Getting to see Nick play with Islands last night was a great experience, it was kind of surreal being in the same room and looking at him when I've listened to his voice countless times over so many years of my life, going back to when I was such a young kid. I was also kind of surprised at the kind of people in the audience, I was expecting a lot of strange people because to me it's so interlinked with The Unicorns, but most of the people there struck me as particularly normal looking. It was also cool that they had a rapper, Fat Tony, on tour with them opening for Islands; I love shows with multiple genres when they're done well, and it was really special because Islands ended up playing the song Where There's a Will, There's a Whalebone which features Bus Driver and Subtitle on the album version of the song, the two of which Nick had originally collaborated with in an experimental group called Th' Corn Gangg which featured Nick and J'amie playing Unicorns and Islands instrumentals behind the two rappers. Instead of Bus Driver and El-P's verses, Fat Tony came on stage during the song and performed a brand new verse and it was just such a great surprise. That's the kind of thing I love from live shows, and it was even better because as soon as they started playing the intro to the song I was thinking "is Fat Tony gonna come out and do the rap verses?"

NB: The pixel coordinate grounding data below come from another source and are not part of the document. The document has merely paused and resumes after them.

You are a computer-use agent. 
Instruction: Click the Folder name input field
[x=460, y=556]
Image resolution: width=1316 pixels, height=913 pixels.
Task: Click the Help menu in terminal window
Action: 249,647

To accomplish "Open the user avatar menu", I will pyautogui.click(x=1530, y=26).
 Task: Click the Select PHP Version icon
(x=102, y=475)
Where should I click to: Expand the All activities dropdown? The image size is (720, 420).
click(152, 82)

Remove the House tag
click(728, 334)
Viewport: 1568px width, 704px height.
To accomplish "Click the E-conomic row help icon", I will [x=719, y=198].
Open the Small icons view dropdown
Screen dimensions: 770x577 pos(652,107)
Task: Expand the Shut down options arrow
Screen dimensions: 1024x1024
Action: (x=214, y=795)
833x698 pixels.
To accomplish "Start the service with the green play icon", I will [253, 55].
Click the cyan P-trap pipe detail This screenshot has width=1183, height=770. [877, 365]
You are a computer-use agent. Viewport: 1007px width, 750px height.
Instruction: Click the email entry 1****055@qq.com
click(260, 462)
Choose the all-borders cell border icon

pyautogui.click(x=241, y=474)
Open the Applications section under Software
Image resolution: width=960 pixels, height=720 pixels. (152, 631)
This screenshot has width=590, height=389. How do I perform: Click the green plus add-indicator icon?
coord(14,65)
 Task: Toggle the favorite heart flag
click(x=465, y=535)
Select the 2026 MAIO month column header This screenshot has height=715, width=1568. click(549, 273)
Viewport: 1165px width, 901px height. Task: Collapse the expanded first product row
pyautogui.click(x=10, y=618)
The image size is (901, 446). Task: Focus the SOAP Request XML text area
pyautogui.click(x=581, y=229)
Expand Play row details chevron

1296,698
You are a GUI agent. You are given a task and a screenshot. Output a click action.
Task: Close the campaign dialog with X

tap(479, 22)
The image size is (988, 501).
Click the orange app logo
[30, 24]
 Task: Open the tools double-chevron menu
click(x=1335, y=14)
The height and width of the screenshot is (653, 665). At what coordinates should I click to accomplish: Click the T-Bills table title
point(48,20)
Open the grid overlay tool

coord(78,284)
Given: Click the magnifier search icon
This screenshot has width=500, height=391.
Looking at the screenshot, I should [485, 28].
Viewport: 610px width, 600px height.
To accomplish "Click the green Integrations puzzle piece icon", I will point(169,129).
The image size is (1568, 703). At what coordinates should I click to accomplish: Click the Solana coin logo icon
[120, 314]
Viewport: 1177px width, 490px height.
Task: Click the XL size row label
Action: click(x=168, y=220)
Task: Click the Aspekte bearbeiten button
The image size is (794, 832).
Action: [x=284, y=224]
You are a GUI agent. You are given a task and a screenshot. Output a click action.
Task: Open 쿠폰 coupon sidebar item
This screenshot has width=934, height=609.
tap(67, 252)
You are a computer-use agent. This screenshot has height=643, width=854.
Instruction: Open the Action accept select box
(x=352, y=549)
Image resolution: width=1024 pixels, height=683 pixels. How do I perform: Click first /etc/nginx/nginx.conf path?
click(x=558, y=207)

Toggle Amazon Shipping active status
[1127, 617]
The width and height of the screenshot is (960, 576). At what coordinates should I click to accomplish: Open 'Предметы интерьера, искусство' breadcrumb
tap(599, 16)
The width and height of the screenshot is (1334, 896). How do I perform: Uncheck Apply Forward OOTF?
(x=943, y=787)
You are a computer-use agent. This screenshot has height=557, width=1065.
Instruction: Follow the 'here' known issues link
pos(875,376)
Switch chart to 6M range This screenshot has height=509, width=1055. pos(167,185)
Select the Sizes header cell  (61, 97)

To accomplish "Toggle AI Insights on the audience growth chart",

Another great part of the show was how the band had a Herbie-Hancock-Rockit-style mannequin robot named Andy on stage behind a piano doing banter in between songs in a stiff, robotic voice; it was so creative and such a fun little quirk to the show, I've never seen anything like it. I enjoyed the Colorado-specific jokes and the criticism of the gentrification of the city and its being overtaken by tech culture, both of which were spoken by the robot Andy to provide a hilariously thin level of distance between the band and the jokes. I assume Nick wrote the jokes but I'm not sure.
Overall, I'm so glad I had the chance to see a single band in the Unicorniverse and if Islands or any of Nick's other bands ever come back to Denver, I'm absolutely going to see them again.